Rationale: Electrical brain stimulation is an effective therapy for people with drug-resistant epilepsy. New implantable devices and therapies have emerged in recent years, but accurate long-term tracking of seizures, behavior, and comorbidities remains challenging. Furthermore, treatment optimization is still difficult due to inaccurate seizure diaries. We developed a digital health system enabling management of multiple patients with drug-resistant epilepsy streaming physiological data from implanted and wearable devices. Real-time analytics provide seizure diaries, dense behavioral tracking, and automated patient-specific adaptive stimulation. Methods: Thirteen canines were implanted with the Medtronic Plc. investigational Summit RC+S system (bilateral hippocampus & anterior nucleus of the thalamus or cortical electrodes), which interfaces with a mobile computational device, Epilepsy Patient Assist Device (EPAD), to acquire iEEG data from the implant. The data is synchronized on a cloud-based digital health system providing large-scale data management and analytics where physicians can remotely review real-time ambulatory data and create gold standard diaries to retrain algorithms. Results: Thirteen canines underwent monitoring using the system (average ~ 400 days) with an average of ~90% of iEEG data wirelessly telemetered and received. Using this system, we previously demonstrated real-time seizure detection system (average accuracy ~ 97%, sensitivity 100%), real-time seizure forecasting (~90% sensitivity, 8% time in warning) and tracking evoked responses to classify wake and sleep for brain-state adaptive brain stimulation. We created a new Digital Dashboard that provides a seamless interface between patient and physician for behavioral data, patient annotations, automated seizure diaries, tracking brain state and tuning adaptive stimulation.

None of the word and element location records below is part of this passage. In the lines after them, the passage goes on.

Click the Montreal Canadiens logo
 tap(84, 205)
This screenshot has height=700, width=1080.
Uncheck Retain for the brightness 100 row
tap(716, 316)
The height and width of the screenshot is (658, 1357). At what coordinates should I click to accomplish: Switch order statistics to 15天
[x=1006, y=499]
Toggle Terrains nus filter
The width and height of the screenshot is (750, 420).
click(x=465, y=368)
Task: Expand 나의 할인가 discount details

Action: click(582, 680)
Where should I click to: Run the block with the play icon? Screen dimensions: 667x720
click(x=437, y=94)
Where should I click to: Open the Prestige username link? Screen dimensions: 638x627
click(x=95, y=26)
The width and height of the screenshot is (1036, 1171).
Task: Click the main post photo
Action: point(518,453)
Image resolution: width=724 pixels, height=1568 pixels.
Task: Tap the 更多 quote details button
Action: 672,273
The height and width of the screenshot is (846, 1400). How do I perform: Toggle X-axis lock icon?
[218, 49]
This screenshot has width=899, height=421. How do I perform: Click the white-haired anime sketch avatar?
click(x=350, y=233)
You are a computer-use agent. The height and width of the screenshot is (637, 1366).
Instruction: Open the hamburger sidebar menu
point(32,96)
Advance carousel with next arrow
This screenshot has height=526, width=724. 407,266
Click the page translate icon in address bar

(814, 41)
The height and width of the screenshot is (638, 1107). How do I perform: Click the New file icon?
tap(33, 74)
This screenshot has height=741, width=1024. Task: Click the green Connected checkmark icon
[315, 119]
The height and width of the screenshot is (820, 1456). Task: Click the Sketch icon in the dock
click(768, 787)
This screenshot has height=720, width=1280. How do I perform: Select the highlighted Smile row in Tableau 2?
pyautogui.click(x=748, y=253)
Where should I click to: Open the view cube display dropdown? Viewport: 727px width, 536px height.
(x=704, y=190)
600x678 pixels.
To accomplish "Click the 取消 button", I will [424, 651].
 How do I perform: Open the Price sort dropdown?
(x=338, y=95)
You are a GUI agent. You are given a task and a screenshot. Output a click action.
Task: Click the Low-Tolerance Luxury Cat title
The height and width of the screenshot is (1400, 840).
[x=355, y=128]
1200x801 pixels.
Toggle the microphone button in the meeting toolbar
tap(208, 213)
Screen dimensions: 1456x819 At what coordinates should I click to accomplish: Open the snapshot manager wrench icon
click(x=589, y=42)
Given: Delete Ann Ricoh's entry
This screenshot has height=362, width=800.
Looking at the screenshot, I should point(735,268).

The system has been deployed to optimize electrical stimulation in pet dogs with epilepsy. Conclusions: The Digital Health System provides a personalized epilepsy approach to adaptively optimize epilepsy treatments in a population of patients. Funding: This research was supported by National Institutes of Health (UH2&3-NS95495, R01-NS092882), LQ1605 from the National Program of Sustainability II (MEYS CR, Czech Republic), and institutional resources from Mayo Clinic, Rochester MN USA, Medtronic, Minneapolis, MN, USA, and Czech Technical University in Prague, Czech Republic.